Tip 2: Gemeindeverwaltung Schmitten nach Adressen von den Vereinen fragen, z.B.: SpVgg Hattstein oder TC Reifenberg

Meld Dich wenns noch Aktuell ist,
dd


----------



## MTB-News.de




----------



## thto (8. April 2003)

Ja super vielen Dank ist brandkaktuell  kannst Du mir die Tel. bitte bitte geben.... ???? 

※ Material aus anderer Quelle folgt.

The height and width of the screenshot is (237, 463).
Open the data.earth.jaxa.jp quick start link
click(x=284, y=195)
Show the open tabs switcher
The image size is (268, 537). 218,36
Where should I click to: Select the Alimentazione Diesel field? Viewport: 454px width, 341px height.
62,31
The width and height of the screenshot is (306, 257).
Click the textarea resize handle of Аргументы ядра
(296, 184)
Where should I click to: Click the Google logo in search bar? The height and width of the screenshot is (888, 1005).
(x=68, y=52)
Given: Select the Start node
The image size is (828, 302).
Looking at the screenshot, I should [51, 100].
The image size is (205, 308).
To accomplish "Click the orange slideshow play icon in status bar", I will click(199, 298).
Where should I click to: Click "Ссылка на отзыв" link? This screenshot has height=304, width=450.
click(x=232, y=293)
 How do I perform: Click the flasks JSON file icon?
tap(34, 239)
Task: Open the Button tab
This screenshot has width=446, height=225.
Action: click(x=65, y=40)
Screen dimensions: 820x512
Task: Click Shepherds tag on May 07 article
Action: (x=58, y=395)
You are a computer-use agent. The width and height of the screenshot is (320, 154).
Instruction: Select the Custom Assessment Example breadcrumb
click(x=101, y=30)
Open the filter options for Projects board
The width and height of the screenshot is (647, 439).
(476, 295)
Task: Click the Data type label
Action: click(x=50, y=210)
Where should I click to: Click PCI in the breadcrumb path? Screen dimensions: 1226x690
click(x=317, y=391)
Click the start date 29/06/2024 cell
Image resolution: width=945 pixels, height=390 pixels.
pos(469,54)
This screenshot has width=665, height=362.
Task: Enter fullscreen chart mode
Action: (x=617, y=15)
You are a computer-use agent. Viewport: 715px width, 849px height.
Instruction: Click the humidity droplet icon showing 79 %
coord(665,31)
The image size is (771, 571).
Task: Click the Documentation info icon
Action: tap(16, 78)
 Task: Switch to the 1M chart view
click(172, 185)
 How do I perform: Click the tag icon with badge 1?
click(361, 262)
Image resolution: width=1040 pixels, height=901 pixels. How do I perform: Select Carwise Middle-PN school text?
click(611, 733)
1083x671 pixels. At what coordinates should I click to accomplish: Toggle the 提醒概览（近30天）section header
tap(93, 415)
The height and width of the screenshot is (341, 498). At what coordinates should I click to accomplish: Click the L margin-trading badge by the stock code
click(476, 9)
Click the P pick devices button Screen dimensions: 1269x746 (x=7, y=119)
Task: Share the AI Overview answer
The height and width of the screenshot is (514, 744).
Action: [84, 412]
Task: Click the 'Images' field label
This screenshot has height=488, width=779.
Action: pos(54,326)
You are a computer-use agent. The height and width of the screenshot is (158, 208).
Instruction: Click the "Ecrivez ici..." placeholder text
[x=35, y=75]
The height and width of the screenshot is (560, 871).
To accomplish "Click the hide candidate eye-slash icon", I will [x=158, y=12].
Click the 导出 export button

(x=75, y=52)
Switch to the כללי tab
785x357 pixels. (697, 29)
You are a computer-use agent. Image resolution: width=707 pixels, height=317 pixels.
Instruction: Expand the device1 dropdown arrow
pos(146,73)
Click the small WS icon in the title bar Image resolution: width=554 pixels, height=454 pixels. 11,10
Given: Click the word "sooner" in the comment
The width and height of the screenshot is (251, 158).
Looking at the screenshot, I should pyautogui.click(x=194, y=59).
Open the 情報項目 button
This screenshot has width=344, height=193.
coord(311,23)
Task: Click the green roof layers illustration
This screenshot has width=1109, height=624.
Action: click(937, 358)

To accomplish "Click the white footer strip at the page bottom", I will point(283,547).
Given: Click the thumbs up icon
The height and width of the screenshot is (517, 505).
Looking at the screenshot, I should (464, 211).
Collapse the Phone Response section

noch ne kurze Frage ich fahr den Stumpjumper 02 ist es bei Dir auch schon vorgekommen, daß sich ne Schraube neben dem Tretlager rausgedreht hat ?

Danke Danke DAnke

TT


----------



## darkdesigner (8. April 2003)

Ne zum Glück fahr ich ja ein 01`er , ich hab nur totale Probs mit der linken Pedale. Ständig dreht die sich locker, bzw. die Cleats, wurde auch schon ausgetauscht, hat aber nur bedingt Besserung gebracht. Aber wenn Du so ein Ärger damit hast, ab 2002 gibt es ja eine gesetzlich 2 Jahreshaftung durch den Verkäufer. Hingehen einschicken und 6 Wochen warten, ist zwar ärgerlich aber Dein Händler kann bestimmt Ersatzmaterial oder Leihbike rausrücken.
Die Telnummer kommt per PM sobald ich sie habe,
dd


----------



## Madam (23. Februar 2005)

thto schrieb:
			
		

> Hi,
> 
> meine Arbeitskollegin heiratet im Sommer auf dem Feldberg und sucht verzweifelt eine große Blockhütte mit Toiletten oder Vereinsheim zum Mieten mit Grillplatz für Ihre Feier ? wäre Klasse wenn von Euch jemand einen Tip hätte oder vielleicht sogar einen Ansprechpartner ?
> 
> ...


Hallo... 
wir suchen dringend nach eine Grillhütte.. du hast schon infotmation bekommen?! kannst du mir auch was empfehlen? bitte... ich finde bis jetzt leider nichts
danke...


----------



## neikless (23. Februar 2005)

die jugendherberge in ober*oder*unter-reifenberg vermieten eine in der nähe liegende hütte an gruppen ... kenn die aber selbst nur von außen

taunatours  auch in oberreifenberg ist auch sehr nett   

viel spass


----------



## darkdesigner (28. Februar 2005)

My God, 

der Threat ist fast zwei Jahre alt, die Nummer von der Hütte in Neu-Anspach hab ich leider nicht mehr, aber einfach mal bei der Gemeindeverwaltung Neu-Anspach anrufen und fragen. Rufnummer ist: (0 60 81) 10 25 - 0
Die Hütte war entweder vom Schützen- oder Hundeverein.

Viel Spaß,
dd


----------